20 Aug 2024
This is a small experiment that implements and evaluates a pcap parser. The language used in this post is C. All the parsing is done on a sample dump shown below.
The rules I made up for this evaluation are simple:
The dump file that's beeing used in this evaluation contains an ICMP echo request and the reply to that.
20:21:45.590918 wlp1s0 Out IP (tos 0x0, ttl 64, id 63347, offset 0, flags [DF], proto ICMP (1), length 84)
192.168.1.21 > 9.9.9.9: ICMP echo request, id 5, seq 1, length 64
0x0000: 4500 0054 f773 4000 4001 be60 c0a8 b21a E..T.s@.@..`....

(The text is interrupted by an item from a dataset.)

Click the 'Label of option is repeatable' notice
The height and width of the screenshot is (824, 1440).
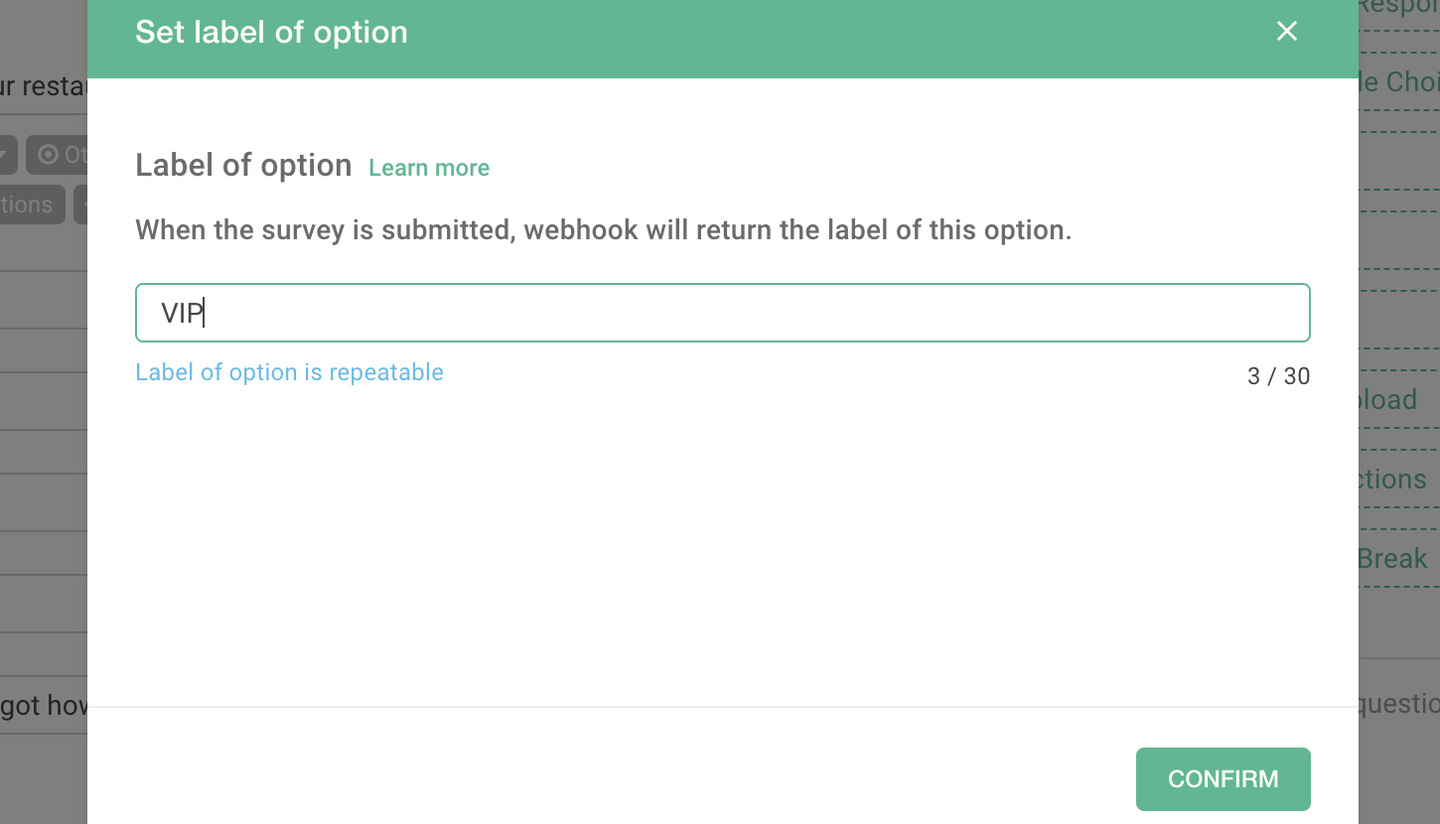coord(289,371)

0x0010: 0909 0909 0800 f50f 0005 0001 b9ac 6066 ..............`f
0x0020: 0000 0000 2104 0900 0000 0000 1011 1213 ....!...........

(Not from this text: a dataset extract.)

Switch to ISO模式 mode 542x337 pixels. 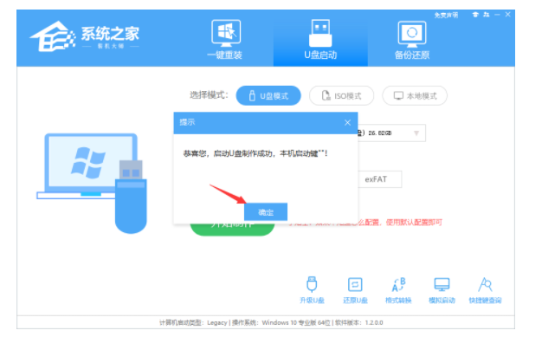(341, 96)
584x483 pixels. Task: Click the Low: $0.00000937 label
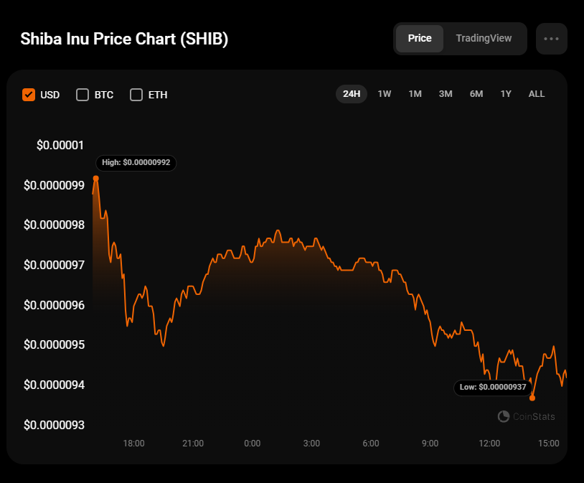[x=493, y=387]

0x0030: 1415 1617 1819 1a1b 1c1d 1e1f 2021 2223 .............!"#
0x0040: 2425 2627 2829 2a2b 2c2d 2e2f 3031 3233 $%&'()*+,-./0123
0x0050: 3435 3637 4567
20:21:45.608034 wlp1s0 In IP (tos 0x0, ttl 59, id 19032, offset 0, flags [none], proto ICMP (1), length 84)

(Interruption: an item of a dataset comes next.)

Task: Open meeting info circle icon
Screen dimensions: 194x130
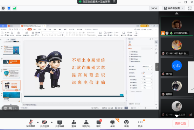Action: point(3,8)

9.9.9.9 > 192.168.1.21: ICMP echo reply, id 5, seq 1, length 64
0x0000: 4500 0054 4a58 0000 3b01 b07c 0909 0909 E..TJX..;..|....
0x0010: c0a8 b21a 0000 fd0f 0005 0001 b9ac 6066 ..............`f
0x0020: 0000 0000 2104 0900 0000 0000 1011 1213 ....!...........
0x0030: 1415 1617 1819 1a1b 1c1d 1e1f 2021 2223 .............!"#
0x0040: 2425 2627 2829 2a2b 2c2d 2e2f 3031 3233 $%&'()*+,-./0123
0x0050: 3435 3637 4567As the source code for the C program got quite long (~300 sloc), I decided to publish it on a separate page. On this page, only some excerpts are discussed. The complete code can be found here.
In C, the first question that arises (when dealing with binary data) is whether it's okay to misuse the memory representation of an aligned struct for parsing purposes. With pragma pack, the alignment between variables inside a struct could match the byte sizes inside a pcap packet, and thus a parser could easily be implemented. I decided not to do this and assigned each field of the protocols individually. Parsing a packet now works like this:
int parse_pcap_header(pcap_header *pkg_struct, FILE *fp) {
fread(&(*pkg_struct).magic, 4, 1, fp);
fread(&(*pkg_struct).major_version, 2, 1, fp);
...This is more code, but apparently it's best practice, otherwise you'd be making assumptions about the ABI.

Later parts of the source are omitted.